I’m at lunch time at work and just kind of “meh.” The two dragons that I had in the works are done, and I’m working on more flowers. Yay, flowers. Later today I’ll have pictures of the dragons done. And maybe some pictures of flowers if I get some of the flowers done by the time the end of the day hits and I have to go home.

Travis still wants me to go out with him this week. I turned down the private pizza party at his house in favor of a “let’s hang out with the girls at the park” kind of thing. I’m hoping it’ll go well. 9 days left till Lakefair. I’m not looking forward to that much at all. I still need to pick up another table so that way I can actually put everything out at once without having to take down the table that I’m using as a computer station.

Ben, a friend of mine from Seattle, actually contacted me today. That was kind of odd. He hasn’t said a word to me in months and then all of a sudden, out of the blue, he sent me an email. It didn’t say much, wondered how I was and what I was up to. He asked if I was going to PAX this year as well, and mentioned he’d might want to hang out if I was going this year.

I emailed him back, because I’m a chump like that. Told him things were going alright here, and that I thought he had worked or drank himself to death since I haven’t heard anything from him. I also mentioned that I had PAX tickets, but am ending up having to sell them since I’m not going to be able to make it up there and the other three guys bailed on him.

Just normal, everyday conversations, y’know?

I saw that he emailed me back earlier, but I haven’t read the email. A part of me is afraid to… there’s so much damned history between the two of us and I don’t know whether to be sad or happy that he’s contacting me again. It’s just, I don’t know. He’s an ass and even more wishy-washy than I am. I adore the hell out of him though, he’s one of the smartest people I know. And he’s fun to talk to when he and I aren’t in our funks.

Speaking of funks. I woke up badly today and spent the morning in a downer mood. I really need to work on the whole waking up thing on Monday mornings, this is the second one where I overslept and needed to have someone wake me up. The first one was my alarm clock, but since the 4th of July was a Friday, I turned off my alarm for that day and didn’t remember to turn it back on… so Court had to wake me up. I was annoyed because Mom had been home since 6am, and Court had been up for who knows how long, and they only thought to wake me up at 10 past 7. Giving me a whopping 50 minutes to shower, dress, pack, and get to work.

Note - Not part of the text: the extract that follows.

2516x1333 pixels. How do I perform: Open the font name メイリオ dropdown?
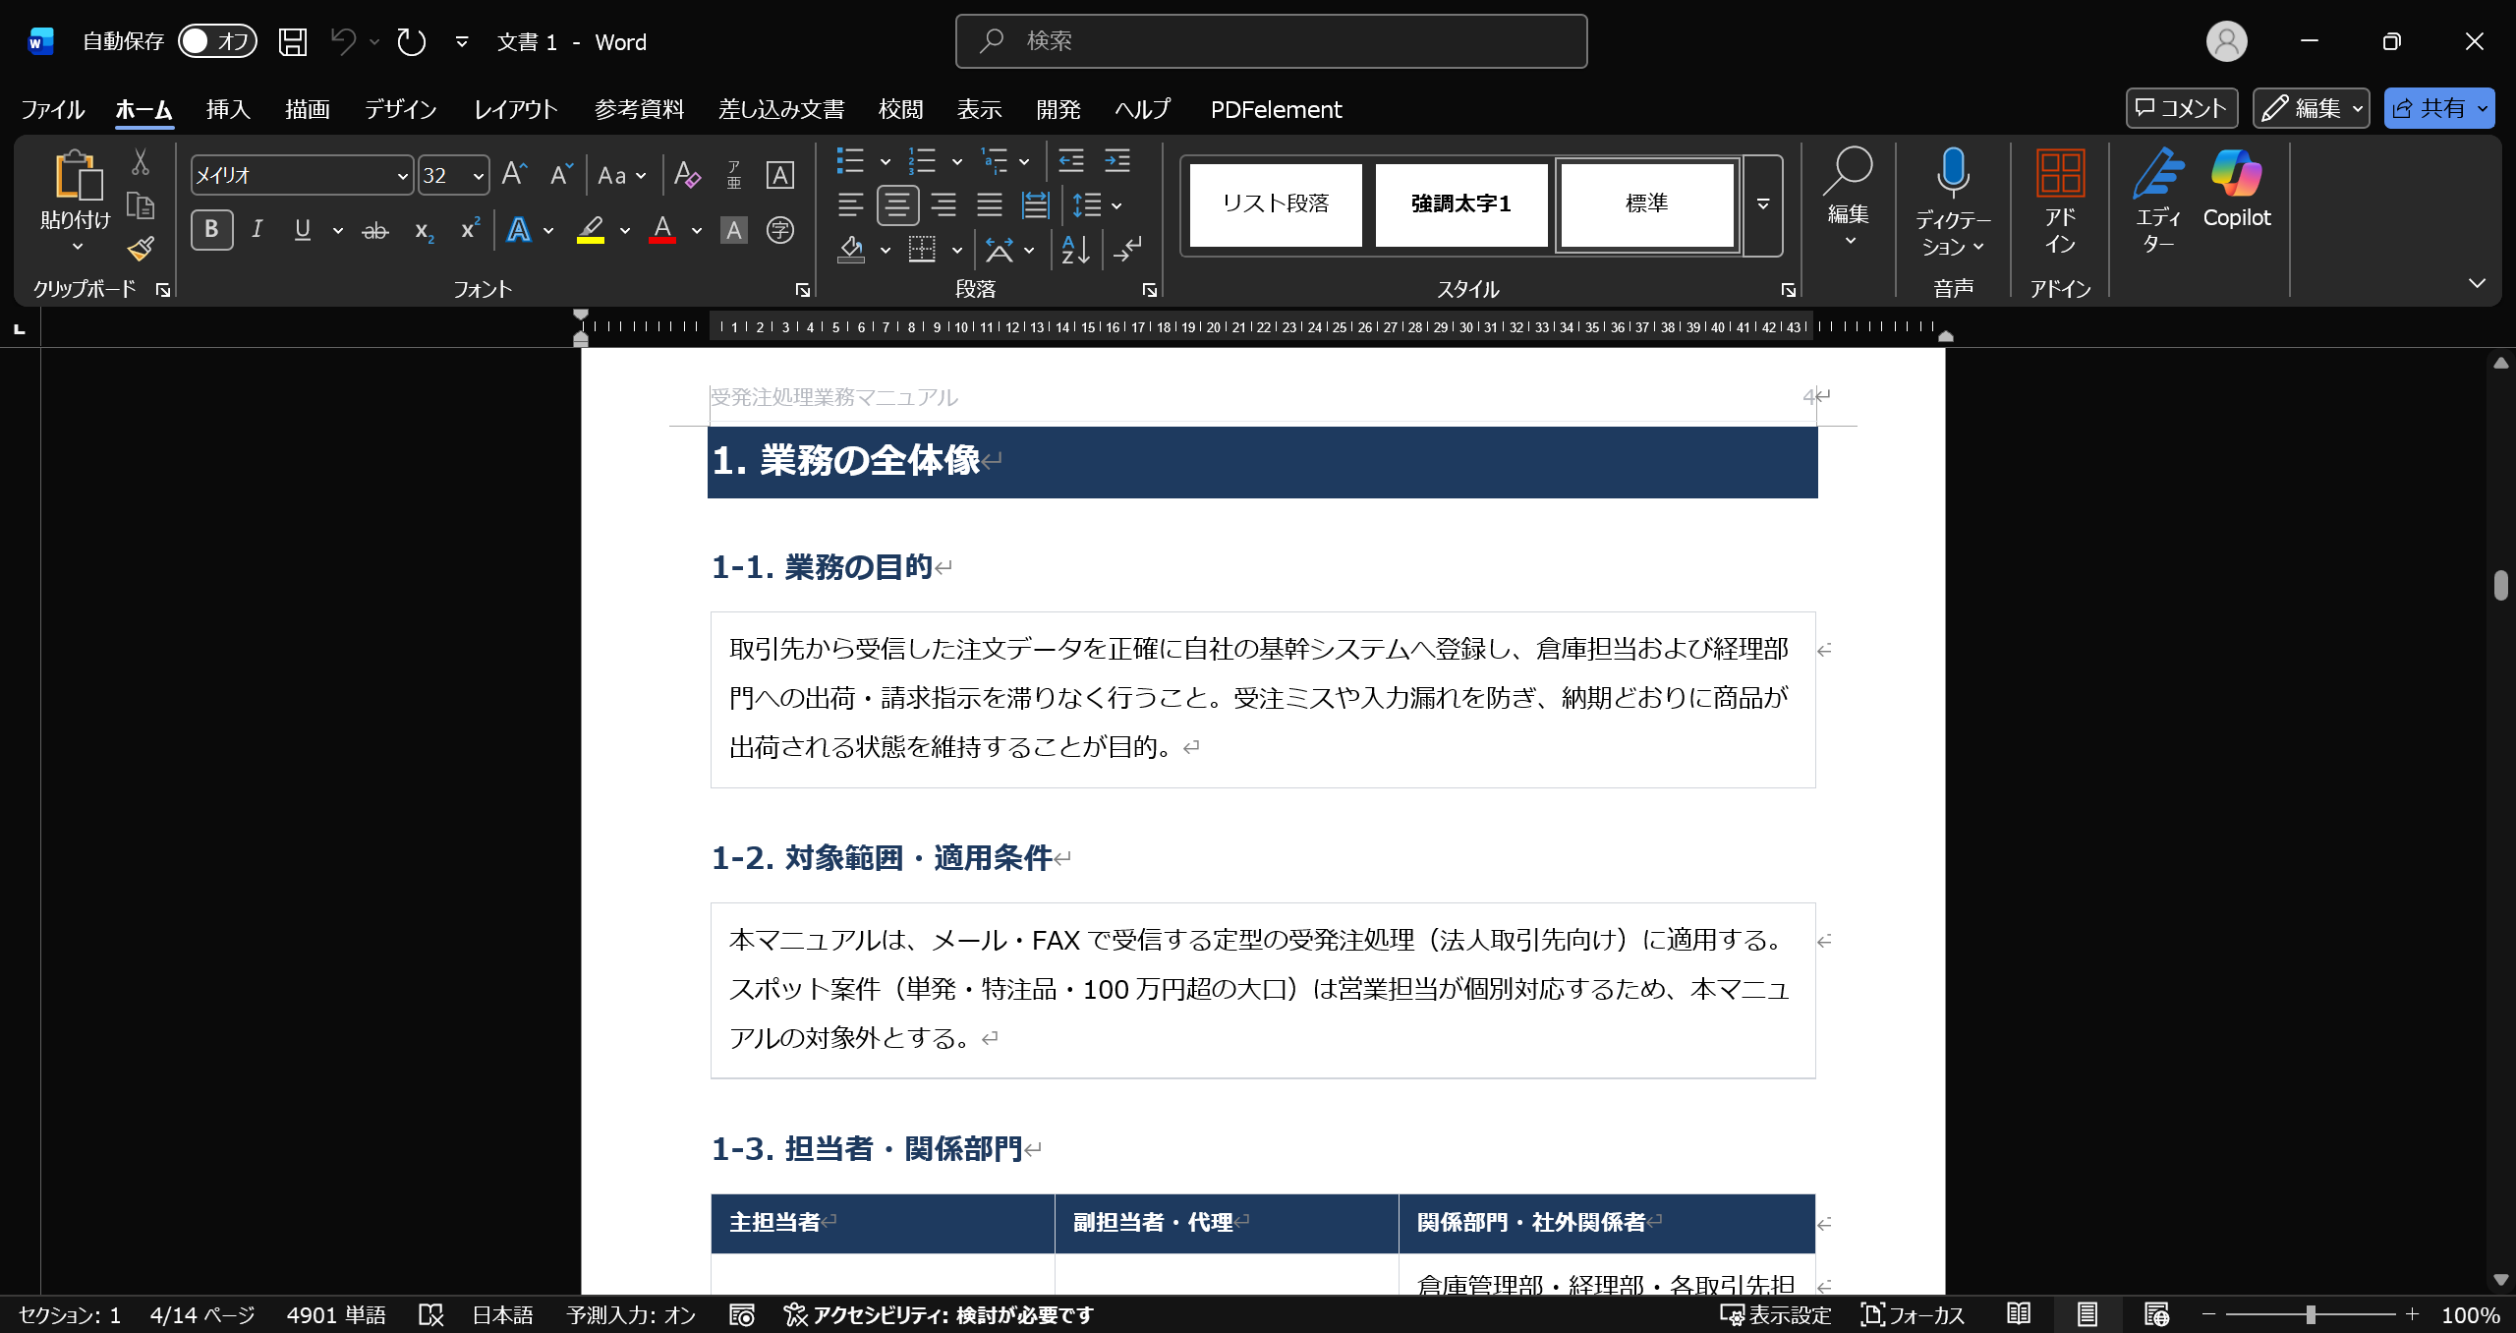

I ended up calling up the boss and telling her I’d be a little late, and then hustled to get to work. I made it into the door at 8:00:25 , which meant I was only 25 seconds late, rather than the 10 minutes I was afraid I’d be. Which is good, right?

I know if I wouldn’t have called the boss, I would have ended up late and gotten into trouble, so it’s better safe than sorry. Specially since I had a talking to, not too long ago. Now I just have to work on getting back from lunch on time. Mari’s very very big on being punctual, which is great and all, but she’s one of those that you have to be exact. If I’m 2 minutes early, she’s complaining because I’m early. If I’m even 1 minute late, she’s already turned off the phones, put out the bell, and is half way down the hallway to her car. That’s what happened today and the like. It drives me nuts when she does those sort of things, but I don’t say anything because she’s technically in the right there, I was late to take over on her lunch break. I just wish that she wasn’t so… I don’t know… rude. Well, rude isn’t the word for it… but if our positions were reversed and I had to wait an extra minute or two for her to return from lunch, or from doing an errand, I wouldn’t just set everything to night mode, put out the bell, and run away. I’d sit and wait and make sure everything’s alright before running off back to my cubbie.